Commercial interisland service has been a fixture of daily life in Hawaii since statehood, spurred by the advent of jet service among the Islands in the 1960s. In its heyday, interisland flights were so frequent - some at 30-minute intervals - that residents and visitors considered them the Islands' secondary bus line. Travelers could buy coupon books and use them at will, like bus passes. Alas, those days are over, as the airlines have tightened their belts after 9/11 and attempted to get a better grip on their inventories.

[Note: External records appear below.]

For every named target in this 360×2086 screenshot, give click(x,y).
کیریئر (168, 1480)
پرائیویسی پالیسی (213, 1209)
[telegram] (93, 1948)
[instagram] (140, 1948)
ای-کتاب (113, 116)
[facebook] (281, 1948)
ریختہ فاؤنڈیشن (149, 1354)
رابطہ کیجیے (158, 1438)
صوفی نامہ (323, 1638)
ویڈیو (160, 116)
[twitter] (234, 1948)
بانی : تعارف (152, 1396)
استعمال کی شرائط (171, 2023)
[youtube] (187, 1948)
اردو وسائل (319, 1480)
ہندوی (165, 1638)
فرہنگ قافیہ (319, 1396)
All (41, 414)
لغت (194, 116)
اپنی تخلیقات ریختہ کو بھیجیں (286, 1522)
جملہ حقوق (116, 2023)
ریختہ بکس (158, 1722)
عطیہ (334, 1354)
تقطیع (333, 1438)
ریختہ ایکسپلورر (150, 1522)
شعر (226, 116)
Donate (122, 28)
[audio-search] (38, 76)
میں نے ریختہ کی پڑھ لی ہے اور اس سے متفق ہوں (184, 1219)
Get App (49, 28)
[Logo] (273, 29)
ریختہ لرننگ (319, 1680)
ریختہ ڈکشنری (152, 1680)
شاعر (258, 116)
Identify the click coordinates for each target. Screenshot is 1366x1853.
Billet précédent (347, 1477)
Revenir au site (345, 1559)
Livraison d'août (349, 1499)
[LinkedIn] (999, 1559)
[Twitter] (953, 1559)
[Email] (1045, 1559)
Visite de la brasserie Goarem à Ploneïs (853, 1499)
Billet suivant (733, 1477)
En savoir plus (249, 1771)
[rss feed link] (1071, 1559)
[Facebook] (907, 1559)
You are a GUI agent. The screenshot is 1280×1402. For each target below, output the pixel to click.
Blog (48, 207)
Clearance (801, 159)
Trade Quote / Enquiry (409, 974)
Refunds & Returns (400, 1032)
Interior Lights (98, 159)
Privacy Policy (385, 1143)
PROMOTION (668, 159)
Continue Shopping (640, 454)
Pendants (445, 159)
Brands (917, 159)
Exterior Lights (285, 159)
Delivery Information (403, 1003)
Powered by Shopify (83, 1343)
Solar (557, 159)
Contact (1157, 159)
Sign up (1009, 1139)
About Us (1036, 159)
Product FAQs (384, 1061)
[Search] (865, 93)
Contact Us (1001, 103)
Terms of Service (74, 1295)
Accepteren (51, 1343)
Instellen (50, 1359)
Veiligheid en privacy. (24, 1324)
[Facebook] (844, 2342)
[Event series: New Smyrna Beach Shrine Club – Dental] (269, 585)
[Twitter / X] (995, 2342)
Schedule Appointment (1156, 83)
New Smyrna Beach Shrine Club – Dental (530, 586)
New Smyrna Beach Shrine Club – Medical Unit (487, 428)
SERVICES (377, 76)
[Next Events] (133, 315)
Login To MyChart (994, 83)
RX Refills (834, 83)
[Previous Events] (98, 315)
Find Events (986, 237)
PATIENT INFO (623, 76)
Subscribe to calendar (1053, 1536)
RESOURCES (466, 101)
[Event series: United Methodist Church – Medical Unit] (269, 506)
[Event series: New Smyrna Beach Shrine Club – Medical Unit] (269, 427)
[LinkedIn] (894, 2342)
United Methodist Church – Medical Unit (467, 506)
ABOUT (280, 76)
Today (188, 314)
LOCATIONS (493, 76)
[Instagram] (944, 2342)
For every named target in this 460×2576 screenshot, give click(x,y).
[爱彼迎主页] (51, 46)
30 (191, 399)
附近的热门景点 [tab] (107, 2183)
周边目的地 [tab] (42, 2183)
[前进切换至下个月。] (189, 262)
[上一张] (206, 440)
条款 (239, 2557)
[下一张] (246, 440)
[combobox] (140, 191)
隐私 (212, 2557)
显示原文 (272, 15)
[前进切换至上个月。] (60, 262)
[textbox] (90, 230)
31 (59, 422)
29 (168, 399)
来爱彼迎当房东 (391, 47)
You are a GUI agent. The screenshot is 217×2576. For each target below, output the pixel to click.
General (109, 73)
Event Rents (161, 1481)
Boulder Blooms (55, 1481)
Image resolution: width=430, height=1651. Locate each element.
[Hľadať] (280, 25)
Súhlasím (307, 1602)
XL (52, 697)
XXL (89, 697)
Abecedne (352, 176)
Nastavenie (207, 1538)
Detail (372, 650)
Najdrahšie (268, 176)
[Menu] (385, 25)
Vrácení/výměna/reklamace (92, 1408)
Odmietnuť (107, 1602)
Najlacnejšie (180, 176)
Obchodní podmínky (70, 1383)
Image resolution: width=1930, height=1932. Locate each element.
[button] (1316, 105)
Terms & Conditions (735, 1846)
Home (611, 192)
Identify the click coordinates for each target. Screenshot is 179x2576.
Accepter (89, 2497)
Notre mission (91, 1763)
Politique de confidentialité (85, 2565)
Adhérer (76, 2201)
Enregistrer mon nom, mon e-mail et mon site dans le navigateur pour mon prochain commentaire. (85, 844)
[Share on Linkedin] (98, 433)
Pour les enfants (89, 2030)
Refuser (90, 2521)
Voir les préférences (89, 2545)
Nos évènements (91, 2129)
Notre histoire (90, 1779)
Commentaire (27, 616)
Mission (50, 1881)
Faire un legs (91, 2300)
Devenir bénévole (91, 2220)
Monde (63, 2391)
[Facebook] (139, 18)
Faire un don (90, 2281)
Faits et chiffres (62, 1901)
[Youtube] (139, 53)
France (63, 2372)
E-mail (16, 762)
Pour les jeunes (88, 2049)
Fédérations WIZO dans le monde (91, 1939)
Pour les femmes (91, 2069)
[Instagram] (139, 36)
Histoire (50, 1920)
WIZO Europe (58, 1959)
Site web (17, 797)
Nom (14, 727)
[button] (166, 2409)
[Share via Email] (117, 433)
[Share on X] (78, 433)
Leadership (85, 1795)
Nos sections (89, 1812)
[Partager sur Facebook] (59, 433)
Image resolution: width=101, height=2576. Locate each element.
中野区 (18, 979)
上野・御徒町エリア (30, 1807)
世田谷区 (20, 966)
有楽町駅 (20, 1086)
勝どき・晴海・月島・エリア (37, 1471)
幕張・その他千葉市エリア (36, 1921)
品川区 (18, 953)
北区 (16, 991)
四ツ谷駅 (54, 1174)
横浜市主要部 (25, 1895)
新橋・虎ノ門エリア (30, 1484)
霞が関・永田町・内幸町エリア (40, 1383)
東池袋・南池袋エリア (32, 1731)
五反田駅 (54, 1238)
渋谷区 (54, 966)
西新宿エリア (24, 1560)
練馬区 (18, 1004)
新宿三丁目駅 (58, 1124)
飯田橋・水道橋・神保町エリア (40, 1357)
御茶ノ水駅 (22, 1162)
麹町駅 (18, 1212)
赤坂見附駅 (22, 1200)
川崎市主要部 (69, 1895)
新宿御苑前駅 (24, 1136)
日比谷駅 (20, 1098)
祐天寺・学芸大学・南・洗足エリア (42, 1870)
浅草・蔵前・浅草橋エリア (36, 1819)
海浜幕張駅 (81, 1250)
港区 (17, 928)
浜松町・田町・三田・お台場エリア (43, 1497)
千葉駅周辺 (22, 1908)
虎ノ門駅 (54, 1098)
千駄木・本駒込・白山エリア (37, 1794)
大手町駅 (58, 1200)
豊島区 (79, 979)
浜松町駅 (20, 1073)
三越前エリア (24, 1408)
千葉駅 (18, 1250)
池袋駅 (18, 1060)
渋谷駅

Commercial flights started in the 1930s, with InterIsland Airways, which was renamed Hawaiian Airlines in 1940. The airline reduced travel time between Honolulu and Hilo from almost two days by boat to less than two hours by plane. In 1946, a local hui formed TransPacific Airlines (now Aloha Airlines), allegedly because Asians flying between the Islands during the war were viewed as security risks and excluded from Hawaiian Airline flights by military government employees. This introduced a virtual duopoly that has endured for decades, more recently resulting in a federal antitrust exemption that allows them to coordinate their schedules. Other interisland airlines had attempted to shoehorn into the market, but none of them survived.

Today, stalwarts of the airline industry nationwide are facing formidable competition, and Hawaii is no exception. With both of Hawaii's interisland airlines in bankruptcy, and anticipated startups like the Superferry and FlyHawaii airlines, the two airlines that transformed interisland travel will either find ways to adapt, or fade into the horizon.